Rarely when faced with an employee’s opposition to discrimination or other unlawful activity do employers fire the employee by telling them, “I am firing you because of your opposition to my unlawful activity.” Employers are usually subtler when they want to stop employees from speaking up. For example, they may change an employee’s job duties,[1] place a negative letter in an employee’s file,[2] or move an employee’s office to a less desirable location.[3] Most people would think these negative consequences are serious and would give rise to a claim for retaliation. Unfortunately, these issues are less straightforward than they should be because courts seldom reflect the views of most people.
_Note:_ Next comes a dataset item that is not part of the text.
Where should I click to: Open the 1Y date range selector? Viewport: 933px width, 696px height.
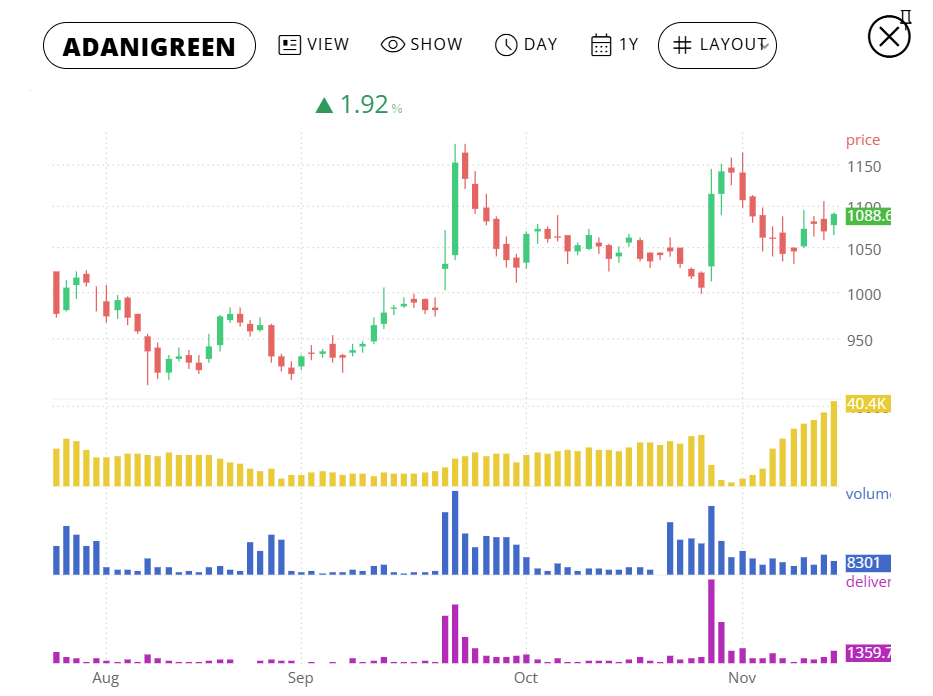(614, 44)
Under Title VII and other employment laws, an employer cannot “discriminate against any of his employees . . . because [the employee] has opposed any practice made an unlawful employment practice[.]” 42 U.S.C.§ 2000e-3(a). An employee alleging retaliation under Title VII must therefore show that “(1) she engaged in a protected activity; (2) her employer was aware of this activity; (3) the employer took adverse employment action against her; and (4) a causal connection exists between the alleged adverse action and the protected activity.”[4]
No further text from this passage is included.